Task item :: Each record here should be printed again exactly; please leave its pictures out.

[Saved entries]
◆ ◆ ◆ ◆ ◆ ◆ ◆

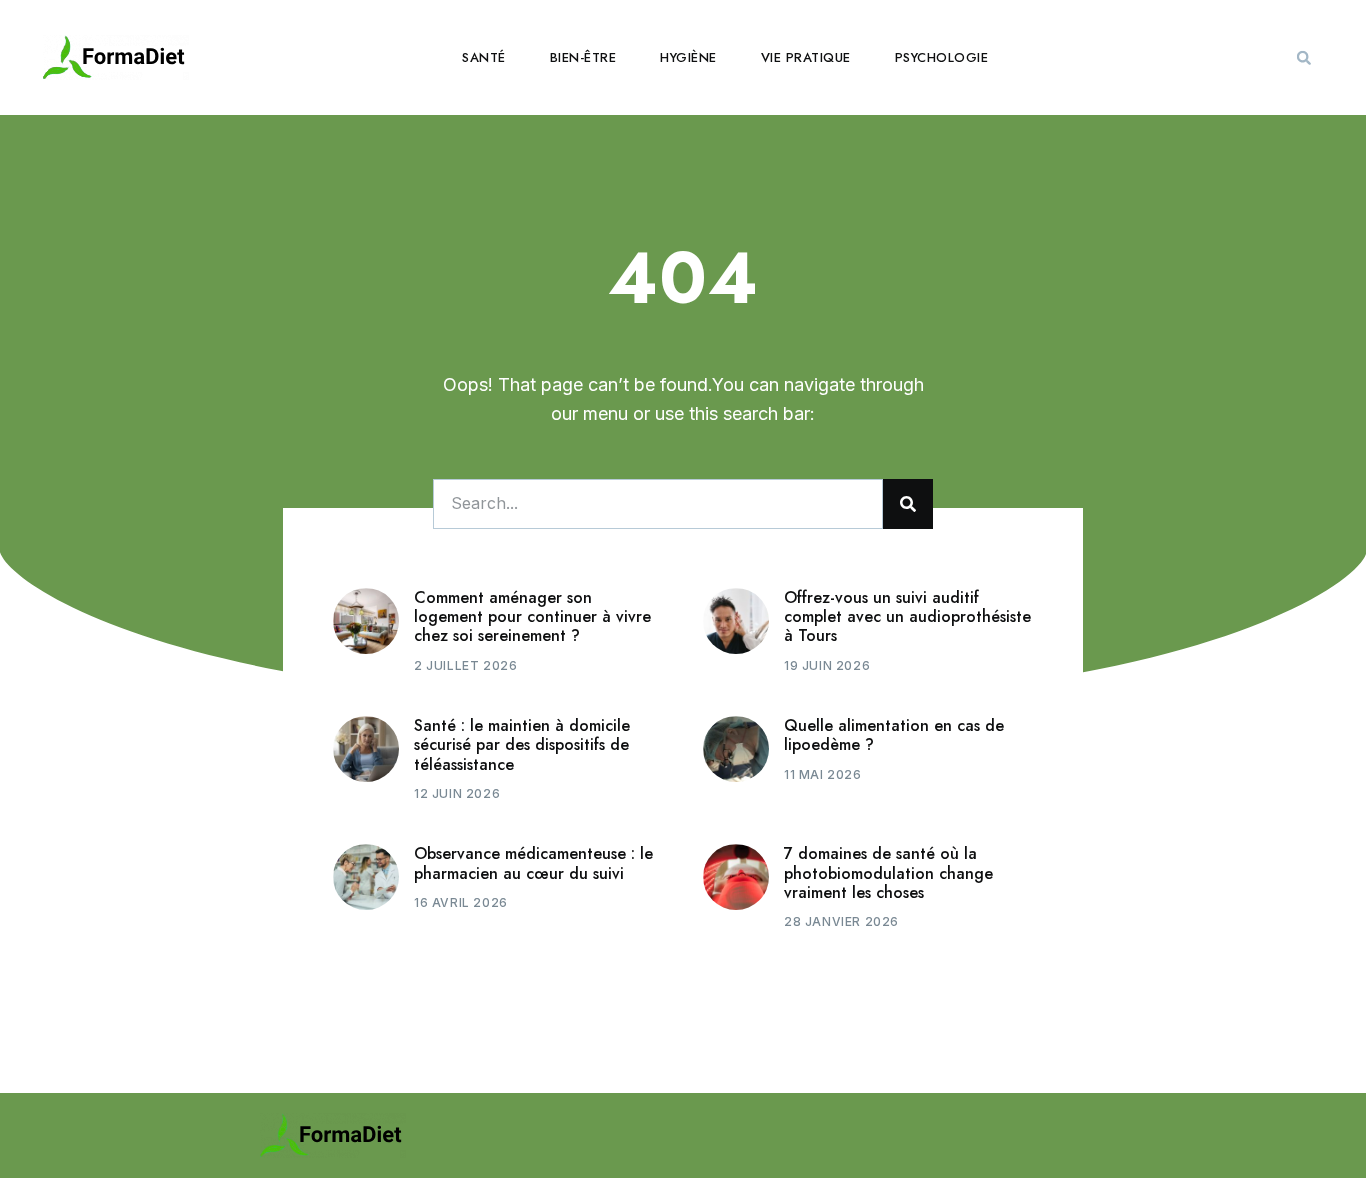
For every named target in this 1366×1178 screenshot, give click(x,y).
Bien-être (583, 57)
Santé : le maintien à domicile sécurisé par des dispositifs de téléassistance (522, 744)
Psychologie (942, 57)
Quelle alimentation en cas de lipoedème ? (894, 735)
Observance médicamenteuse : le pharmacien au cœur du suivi (533, 863)
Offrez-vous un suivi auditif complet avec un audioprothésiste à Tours (907, 616)
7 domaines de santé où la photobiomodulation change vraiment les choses (888, 872)
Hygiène (688, 57)
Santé (484, 57)
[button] (1304, 58)
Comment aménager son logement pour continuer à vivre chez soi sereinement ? (532, 616)
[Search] (908, 504)
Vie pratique (806, 57)
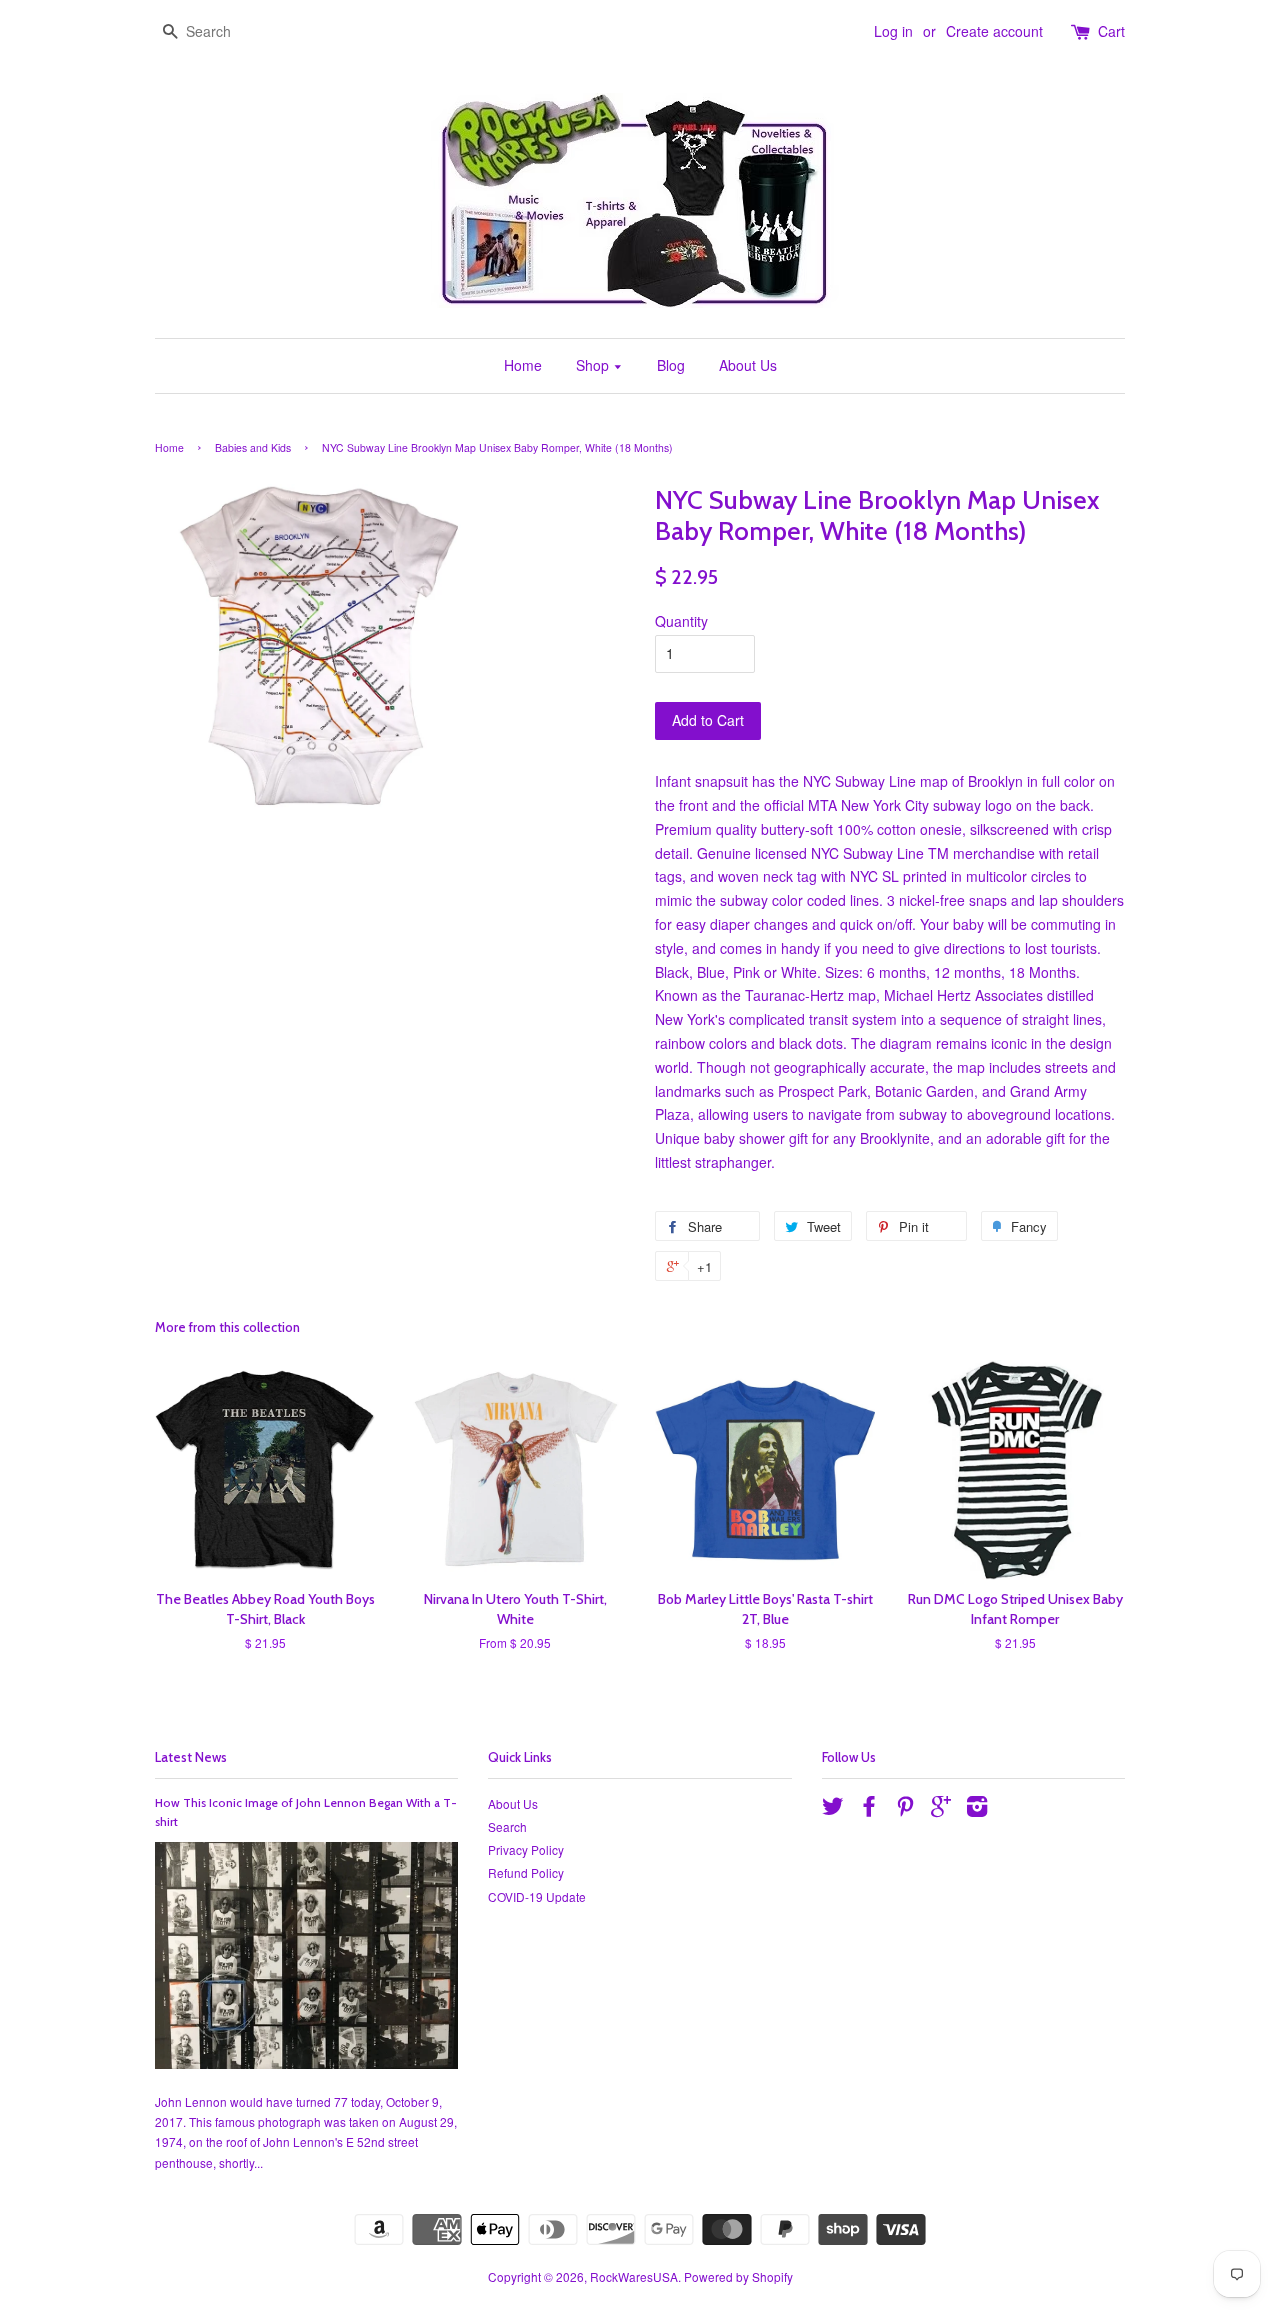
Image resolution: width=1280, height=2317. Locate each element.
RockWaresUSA (634, 2276)
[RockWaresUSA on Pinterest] (905, 1809)
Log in (893, 31)
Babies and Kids (253, 447)
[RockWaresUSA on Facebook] (869, 1809)
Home (523, 365)
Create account (994, 31)
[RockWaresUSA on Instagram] (977, 1809)
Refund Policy (526, 1872)
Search (507, 1826)
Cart (1111, 31)
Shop (594, 365)
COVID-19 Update (537, 1896)
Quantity (681, 621)
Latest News (191, 1757)
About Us (748, 365)
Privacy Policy (526, 1849)
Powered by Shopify (738, 2276)
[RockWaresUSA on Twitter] (833, 1809)
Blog (671, 365)
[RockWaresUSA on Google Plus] (941, 1809)
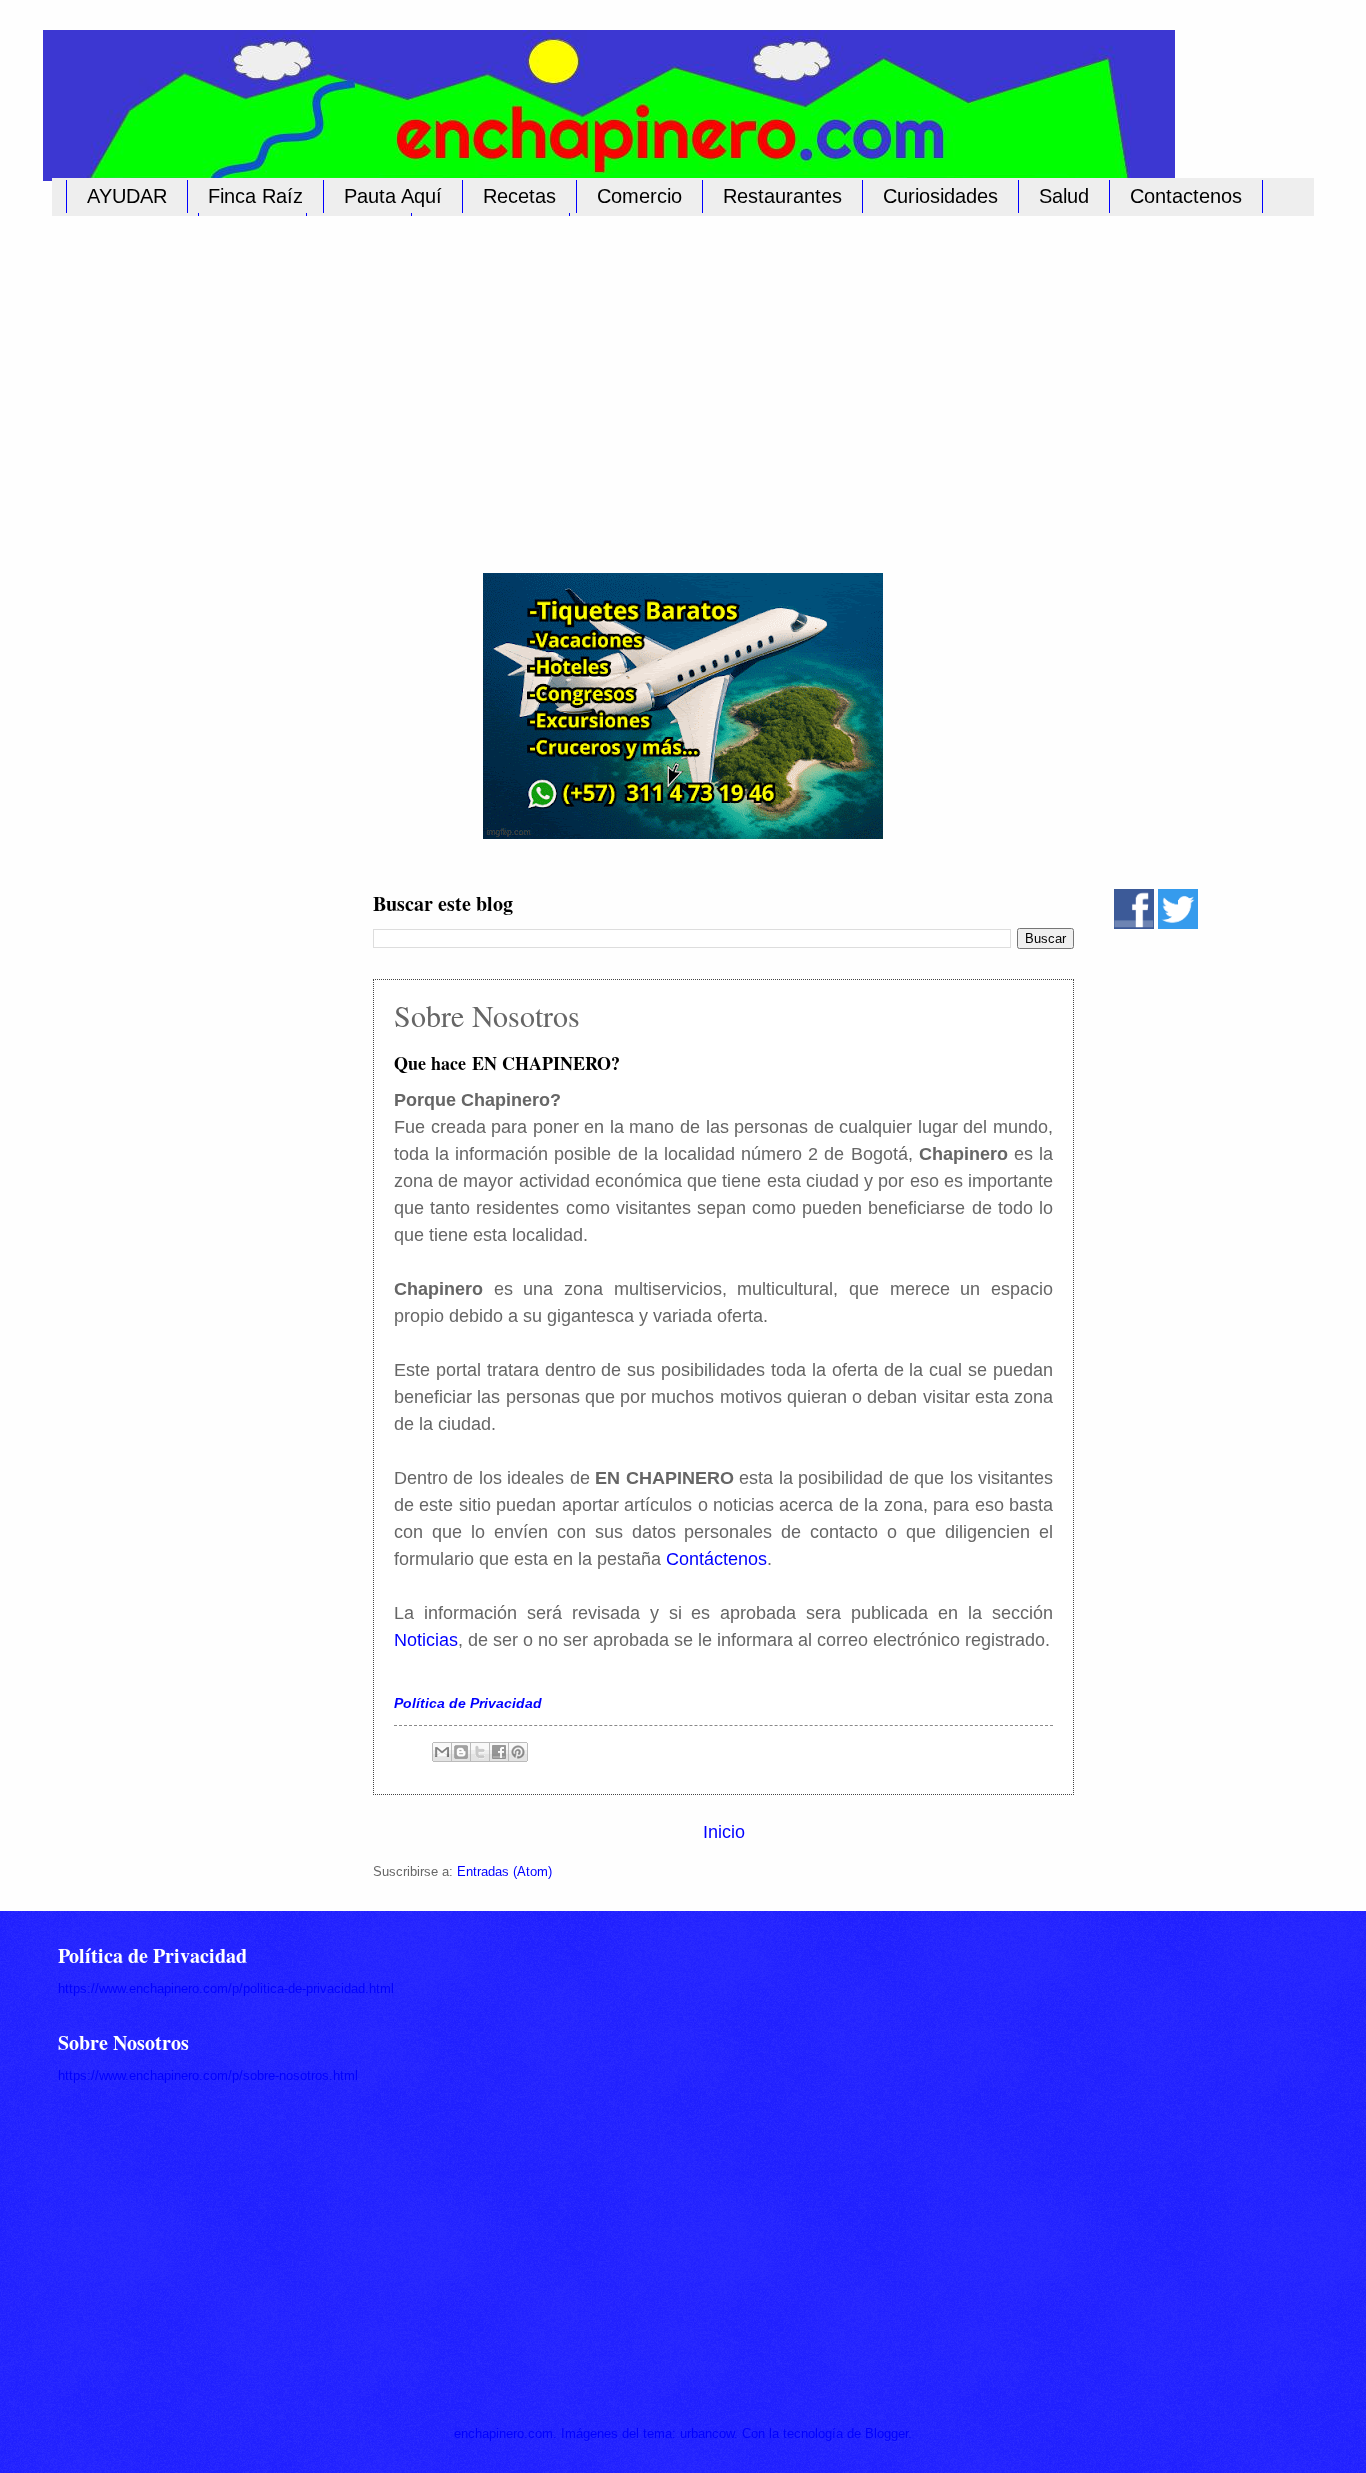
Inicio (724, 1832)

◆ ◆ ◆ ◆ ◆ ◆ ◆

Response to the task ::
For every named target in this 1366×1178 screenshot, give click(x,y).
Bien-être (583, 57)
Santé : le maintien à domicile sécurisé par des dispositifs de téléassistance (522, 744)
Psychologie (942, 57)
Quelle alimentation en cas de lipoedème ? (894, 735)
Observance médicamenteuse : le pharmacien au cœur du suivi (533, 863)
Offrez-vous un suivi auditif complet avec un audioprothésiste à Tours (907, 616)
7 domaines de santé où la photobiomodulation change vraiment les choses (888, 872)
Hygiène (688, 57)
Santé (484, 57)
[button] (1304, 58)
Comment aménager son logement pour continuer à vivre chez soi sereinement ? (532, 616)
[Search] (908, 504)
Vie pratique (806, 57)
Image resolution: width=1280, height=2317. Locate each element.
RockWaresUSA (634, 2276)
[RockWaresUSA on Pinterest] (905, 1809)
Log in (893, 31)
Babies and Kids (253, 447)
[RockWaresUSA on Facebook] (869, 1809)
Home (523, 365)
Create account (994, 31)
[RockWaresUSA on Instagram] (977, 1809)
Refund Policy (526, 1872)
Search (507, 1826)
Cart (1111, 31)
Shop (594, 365)
COVID-19 Update (537, 1896)
Quantity (681, 621)
Latest News (191, 1757)
About Us (748, 365)
Privacy Policy (526, 1849)
Powered by Shopify (738, 2276)
[RockWaresUSA on Twitter] (833, 1809)
Blog (671, 365)
[RockWaresUSA on Google Plus] (941, 1809)
Inicio (724, 1832)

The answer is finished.